Management of Acute Exacerbation of Ulcerative Colitis
For acute exacerbation of ulcerative colitis, the first-line treatment depends on disease severity, with intravenous methylprednisolone 40-60 mg/day for severe disease, oral prednisolone 40 mg daily for moderate disease, and 5-ASA therapy for mild disease. 1
Disease Severity Assessment
Disease severity determines treatment approach:
- Mild exacerbation: Fewer than 4 stools daily, minimal blood, no systemic symptoms
- Moderate exacerbation: 4-6 bloody stools daily, mild systemic symptoms
- Severe exacerbation: More than 6 bloody stools daily, systemic symptoms (fever, tachycardia, anemia, elevated ESR/CRP)

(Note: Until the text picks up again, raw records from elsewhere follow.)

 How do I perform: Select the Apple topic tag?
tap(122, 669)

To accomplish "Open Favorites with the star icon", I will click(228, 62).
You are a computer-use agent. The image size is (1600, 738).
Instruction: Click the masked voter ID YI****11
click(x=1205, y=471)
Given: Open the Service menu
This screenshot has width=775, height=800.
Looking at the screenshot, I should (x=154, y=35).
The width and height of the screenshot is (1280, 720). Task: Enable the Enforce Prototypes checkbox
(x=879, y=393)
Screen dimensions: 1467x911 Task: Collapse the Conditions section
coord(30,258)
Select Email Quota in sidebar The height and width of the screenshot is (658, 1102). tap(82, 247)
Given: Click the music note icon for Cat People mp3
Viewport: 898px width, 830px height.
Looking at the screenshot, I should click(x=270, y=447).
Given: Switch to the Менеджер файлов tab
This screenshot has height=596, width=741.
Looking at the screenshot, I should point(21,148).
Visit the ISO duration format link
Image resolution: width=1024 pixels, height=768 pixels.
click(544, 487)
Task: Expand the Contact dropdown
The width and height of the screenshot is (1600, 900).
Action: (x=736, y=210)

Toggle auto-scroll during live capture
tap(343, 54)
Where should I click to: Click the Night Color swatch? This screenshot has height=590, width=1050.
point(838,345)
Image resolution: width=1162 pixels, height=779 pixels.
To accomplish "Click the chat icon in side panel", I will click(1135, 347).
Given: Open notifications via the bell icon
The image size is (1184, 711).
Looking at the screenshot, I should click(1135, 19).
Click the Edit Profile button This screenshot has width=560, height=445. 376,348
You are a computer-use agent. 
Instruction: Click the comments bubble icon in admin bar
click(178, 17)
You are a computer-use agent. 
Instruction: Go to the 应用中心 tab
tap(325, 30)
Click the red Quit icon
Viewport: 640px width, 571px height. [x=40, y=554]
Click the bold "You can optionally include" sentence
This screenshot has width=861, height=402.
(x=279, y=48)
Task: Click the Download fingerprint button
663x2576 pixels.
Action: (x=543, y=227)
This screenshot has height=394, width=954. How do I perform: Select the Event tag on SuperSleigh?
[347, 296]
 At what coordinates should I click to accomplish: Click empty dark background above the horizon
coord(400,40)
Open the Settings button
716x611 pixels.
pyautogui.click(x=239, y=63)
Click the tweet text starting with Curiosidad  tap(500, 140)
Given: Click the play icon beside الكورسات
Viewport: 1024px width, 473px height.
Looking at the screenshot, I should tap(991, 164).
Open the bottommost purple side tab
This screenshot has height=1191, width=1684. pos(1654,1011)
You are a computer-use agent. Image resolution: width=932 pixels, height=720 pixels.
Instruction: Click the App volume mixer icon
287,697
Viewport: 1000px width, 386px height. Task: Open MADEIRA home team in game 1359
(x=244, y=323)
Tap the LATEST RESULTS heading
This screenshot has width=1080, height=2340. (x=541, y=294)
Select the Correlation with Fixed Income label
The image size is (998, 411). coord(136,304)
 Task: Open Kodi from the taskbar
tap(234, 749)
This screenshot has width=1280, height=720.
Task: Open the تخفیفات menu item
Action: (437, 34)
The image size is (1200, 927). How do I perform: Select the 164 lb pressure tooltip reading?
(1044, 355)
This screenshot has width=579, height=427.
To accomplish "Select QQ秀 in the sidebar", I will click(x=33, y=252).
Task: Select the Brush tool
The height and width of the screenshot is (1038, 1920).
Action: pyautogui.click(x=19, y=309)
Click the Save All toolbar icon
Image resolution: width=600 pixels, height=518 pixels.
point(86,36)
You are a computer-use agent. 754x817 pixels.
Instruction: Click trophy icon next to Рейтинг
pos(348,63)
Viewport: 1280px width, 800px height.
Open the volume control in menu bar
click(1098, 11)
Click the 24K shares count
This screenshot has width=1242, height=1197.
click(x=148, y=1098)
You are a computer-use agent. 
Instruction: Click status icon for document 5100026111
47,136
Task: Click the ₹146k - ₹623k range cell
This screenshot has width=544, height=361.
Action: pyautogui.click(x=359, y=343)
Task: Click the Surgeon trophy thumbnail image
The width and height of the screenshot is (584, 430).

Treatment Algorithm Based on Severity
Mild Exacerbation
- Oral 5-ASA (mesalamine): 2-4.8 g/day 1, 2
- Add topical 5-ASA: Suppositories (1g) for proctitis or enemas (1-4g) for left-sided disease 1
- Monitor response: Assess within 2 weeks
- If inadequate response: Escalate to oral prednisolone
Moderate Exacerbation
- Oral prednisolone: 40 mg daily with 6-8 week taper 1
- Alternative: Budesonide MMX 9 mg daily for patients wishing to avoid systemic corticosteroids 1
- Monitor response: Assess within 3-5 days
- If inadequate response: Consider hospitalization and IV steroids
Severe Exacerbation (Requires Hospitalization)
- IV methylprednisolone: 40-60 mg/day or hydrocortisone 100 mg four times daily 1, 3
- Supportive care:
- IV fluid and electrolyte replacement
- Subcutaneous prophylactic low-molecular-weight heparin
- Nutritional support if malnourished
- Withdrawal of anticholinergics, antidiarrheals, NSAIDs, and opioids
- Blood transfusion if hemoglobin below 8-10 g/dl 1
- Assess response by day 3 1
- If no response to IV steroids by day 3:
Monitoring During Acute Exacerbation
- Daily physical examination for abdominal tenderness
- Monitor vital signs, stool frequency, and consistency
- Laboratory tests every 24-48 hours (CBC, electrolytes, albumin, CRP) 3
- Abdominal imaging if clinical deterioration or suspicion of toxic megacolon 3
Important Considerations and Pitfalls
- Avoid delaying treatment escalation in non-responders, as this increases morbidity and mortality 1
- Avoid prolonged steroid use without appropriate steroid-sparing strategies 3
- Avoid opioids when possible due to risks of dependence and gut dysmotility 3
- Screen for infections before immunosuppressive therapy, particularly TB prior to biologics 3, 4
- Monitor renal function in patients on 5-ASA therapy due to risk of nephrotoxicity 1, 2
- Avoid antibiotics in acute severe UC without evidence of infection 1
Maintenance Therapy After Acute Exacerbation
- For patients who required steroids: Consider thiopurines, anti-TNF therapy, vedolizumab, or tofacitinib to prevent recurrence 1
- For mild disease: Continue 5-ASA at maintenance dose of 2-2.4 g/day 2, 5
- Consider discontinuing 5-ASA in patients who achieve remission with biologics and/or immunomodulators 1
Surgical Considerations
- Indications for urgent colectomy: Perforation, massive hemorrhage, toxic megacolon unresponsive to medical therapy 3
- Surgical procedure of choice: Subtotal colectomy with ileostomy for acute severe disease 3
By following this evidence-based approach to managing acute exacerbations of ulcerative colitis, clinicians can optimize outcomes and minimize complications for patients with this challenging condition.